As I eased back into the right lane, about 100 feet past the guy, there was a car pulled over with its engine running, and at the wheel was a friend I hadn’t seen in a year or two.
“Hey, what’s up?” I called.

“He’s been shot!” she said.

“What the hell?” I gave a quick glance back at the guy and then told her: “I thought he was drunk.”

“So did I,” she said. “But there’s a whole bunch of blood. I’m calling 9-1-1.”

I did a split-second mental inventory but came up empty: I don’t know even know the most basic life-saving skills. Hell, I don’t even know how to take a pulse.

But I have seen a lot of movies. And it dawned on me immediately what to do. I got out of my car and dug out of my trunk the tangle of Bungee cords that I always keep for random travel and emergencies – though such tend towards broken bicycles and bulky furniture rather than gunshot victims.

I ran to the guy and found him sitting in a pool of blood yelling his head off. “It hurts!” he screamed. “IT HURTS!”

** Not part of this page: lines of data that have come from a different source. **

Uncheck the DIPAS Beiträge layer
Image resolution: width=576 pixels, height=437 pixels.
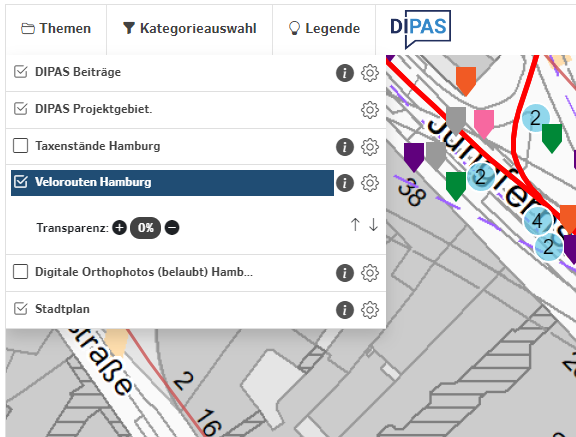[21, 72]
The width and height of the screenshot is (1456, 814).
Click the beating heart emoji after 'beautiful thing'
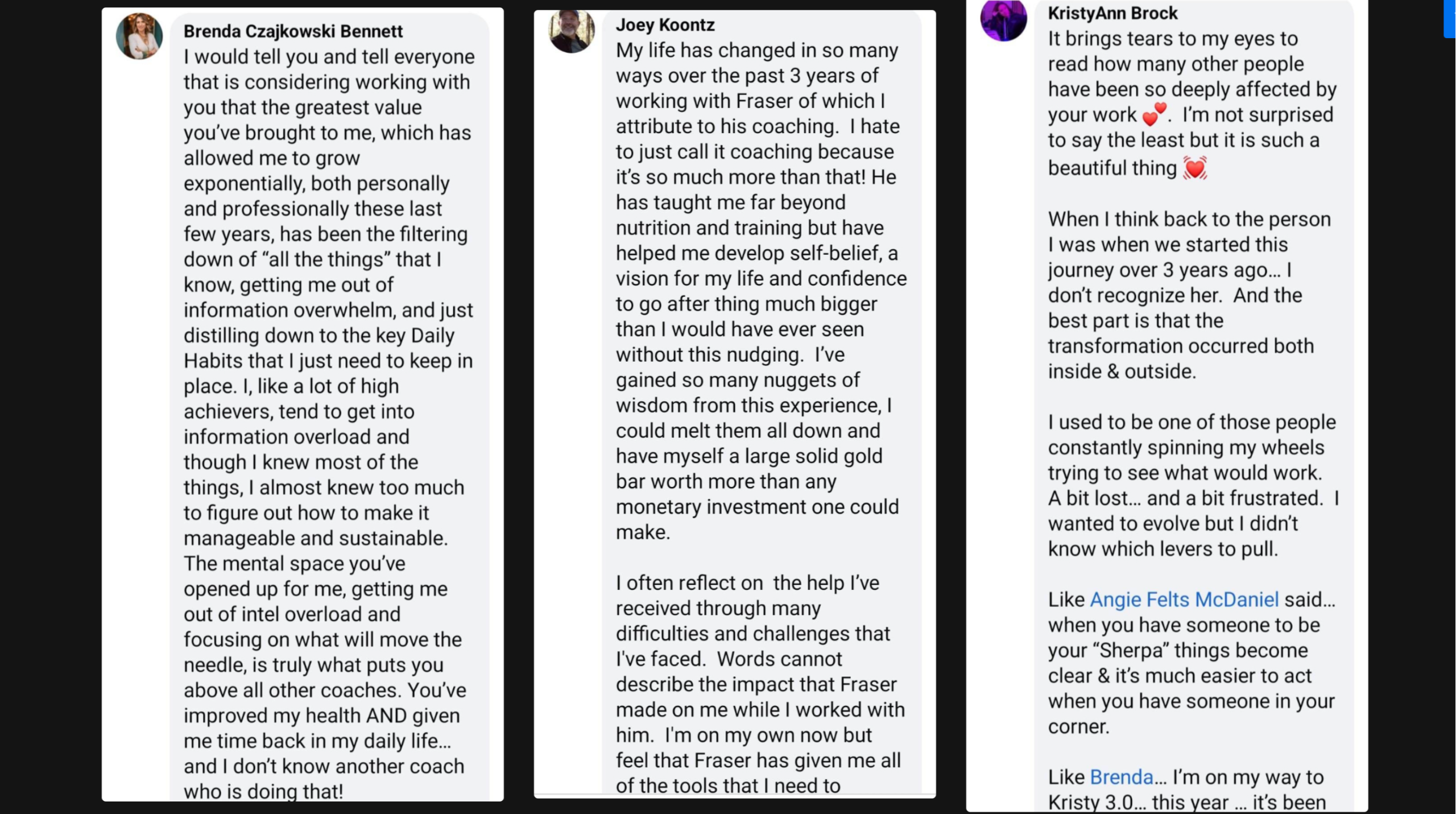(x=1194, y=168)
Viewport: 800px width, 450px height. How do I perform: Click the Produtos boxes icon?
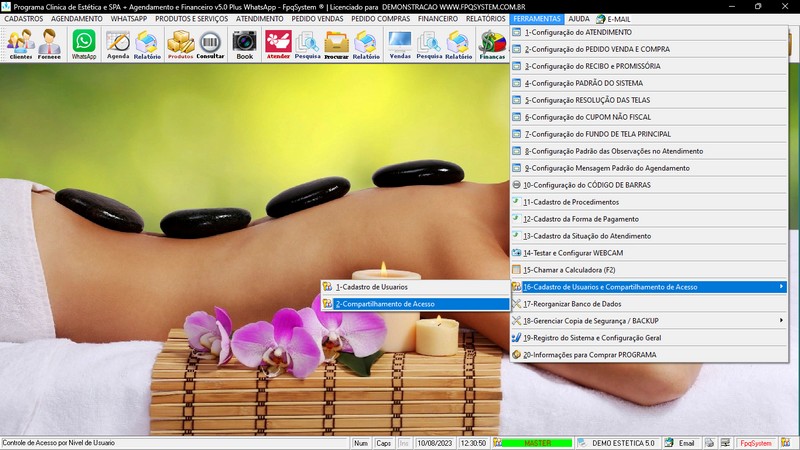pos(180,43)
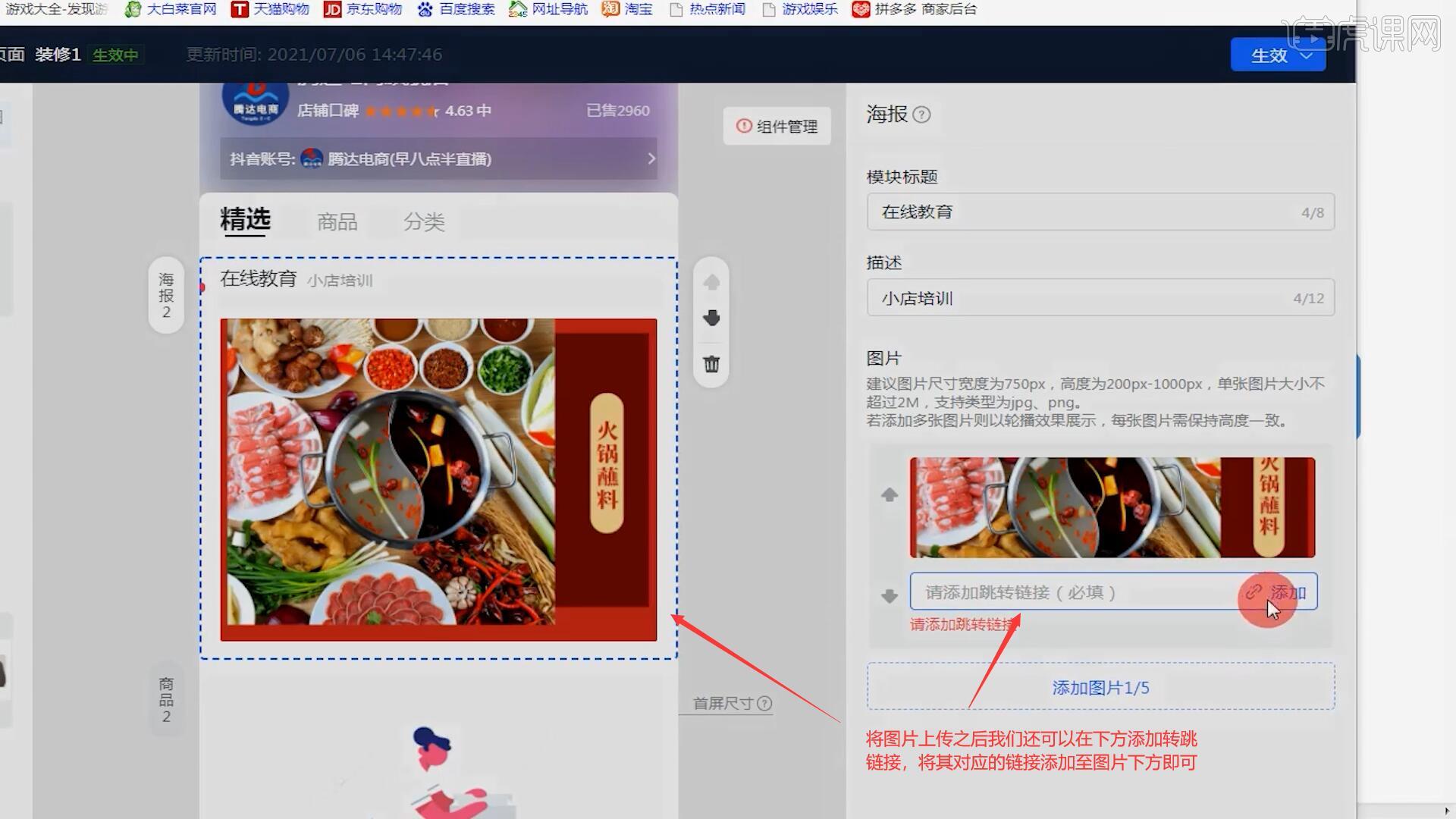The image size is (1456, 819).
Task: Switch to 分类 tab
Action: tap(424, 221)
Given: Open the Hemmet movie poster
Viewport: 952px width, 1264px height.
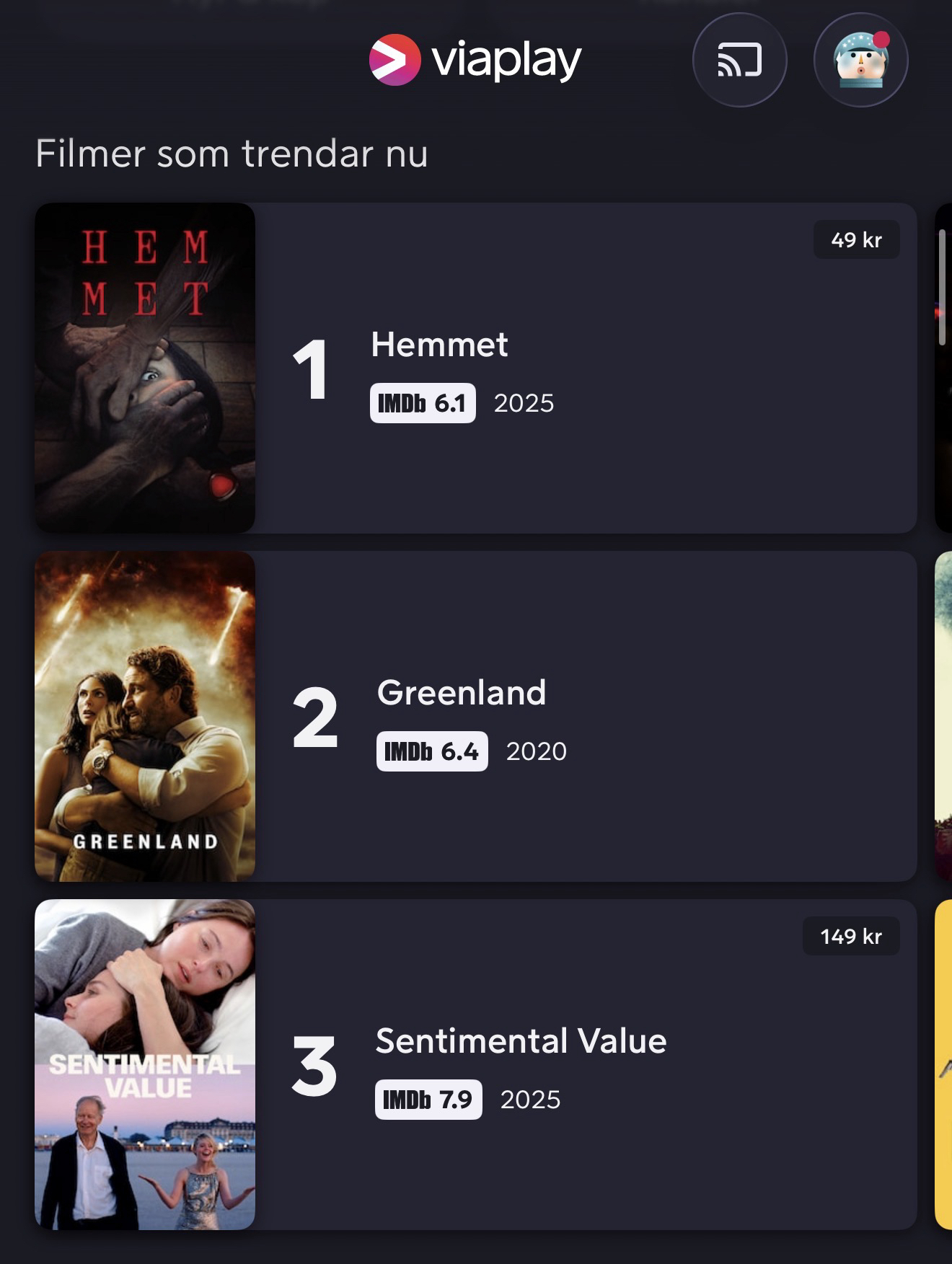Looking at the screenshot, I should (145, 368).
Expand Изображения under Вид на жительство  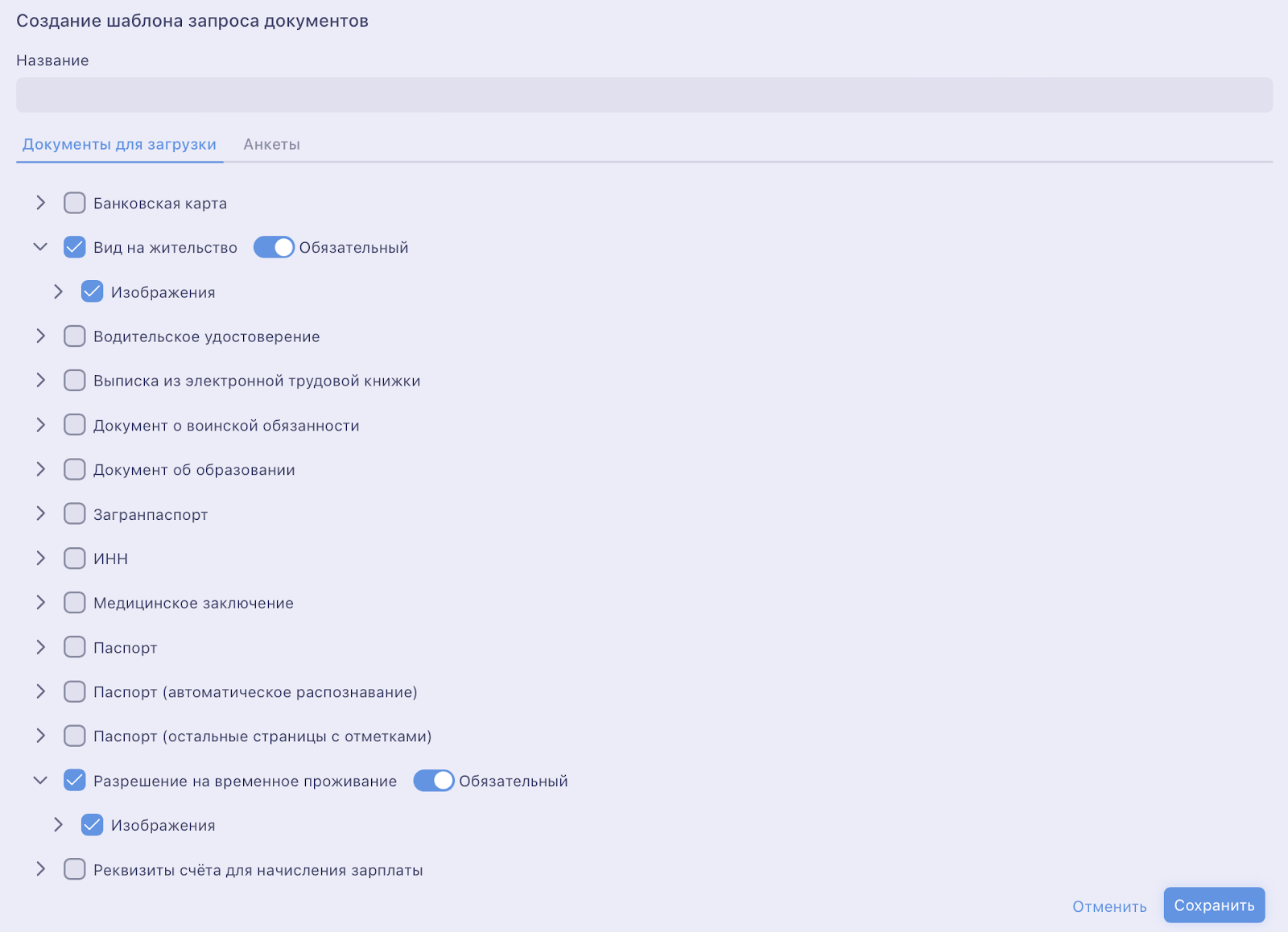58,291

Not so incoherent after all; in fact, directly to the point.

“Look,” I said, “Let me try to help you. But this is going to hurt, too.” And that’s when I took one of the Bungee cords and did what I’ve seen on TV a million times before. I wrapped it around his leg, tied it off and then tightened it.

Looking at all the blood, I was reminded of the difference in color between a lot of blood in one place and just a trace, like a cut; it’s darker; thicker; and undeniably more unsettling and scary.

I looked over to the sidewalk and now there were about a dozen people watching us. All I could think was: What the hell am I doing here? And we stayed like that – me, the guy and the bystanders – until the ambulance arrived. It seemed like forever but was probably just a minute or two.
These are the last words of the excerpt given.